Troppo spesso però la scuola italiana si è fermata agli anni ’90, dando una visione dei sistemi e della loro programmazione molto lontana dalla realtà. L’insegnamento di linguaggi come C/C++ è oggi meno “professionalizzante” di quanto non fosse allora, e la complessità del linguaggio rischia di distogliere i ragazzi dal quadro complessivo. È sicuramente difficile però individuare una linea “giusta” da seguire in un panorama in continua evoluzione dove per comprendere un linguaggio è sempre più necessario comprendere anche le sue interazioni con il sistema operativo e l’hardware.
Un aiutino da casa?
L’evoluzione dei compilatori, delle CPU e dei sistemi operativi ha fatto sì che sia sempre più difficile ottenere la generazione di codici ottimizzati per particolari architetture. Ecco che i produttori di Sistemi Operativi e quelli di Chip hanno cominciato a lavorare per rendere efficace l’esecuzione di programmi sulle nuove architetture, scaricando almeno in parte, il compilatore dall’onere di generare il codice sempre più ottimizzato per queste nuove piattaforme.
Conclusioni
L’efficienza dei programmi sarà nel futuro sempre più rilevante per ridurre i consumi energetici dei nostri computer, e l’interazione tra programma, sistema operativo, e hardware determinerà molto di questa efficienza.
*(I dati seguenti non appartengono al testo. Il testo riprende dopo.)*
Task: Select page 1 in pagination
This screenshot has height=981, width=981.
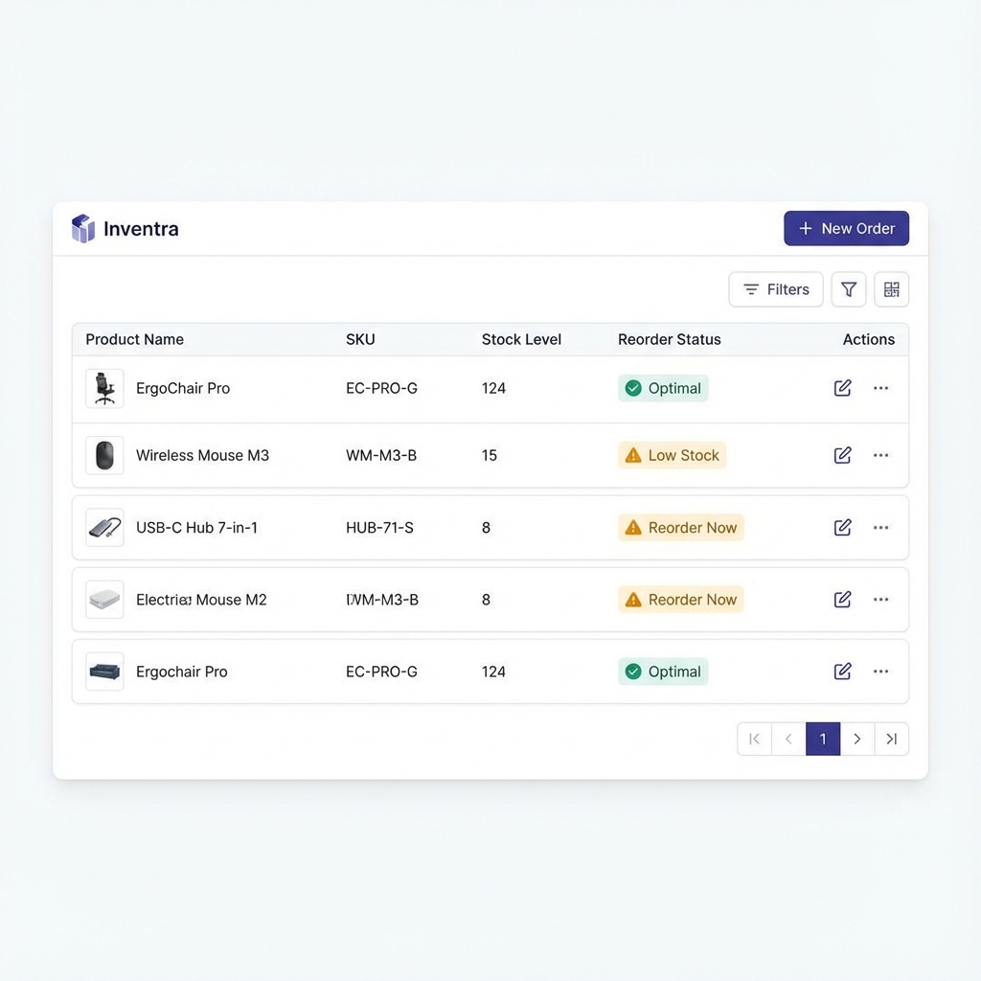Action: [x=823, y=739]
Sicuramente l’intelligenza artificiale ci aiuterà a scrivere programmi migliori, è una delle nuove funzionalità di Microsoft Visual Studio 2022 e dalle prime prove che ho fatto la capacità del sistema di proporre frammenti di codice da inserire nel programma, influenzando lo stile di programmazione, sembra funzionare in modo ottimale. Tutto questo ci avvicina alle “macchine che generano tabelle per altre macchine” previste da Alan Turing a cavallo tra gli anni ‘40 e ’50 dove le tabelle erano i programmi.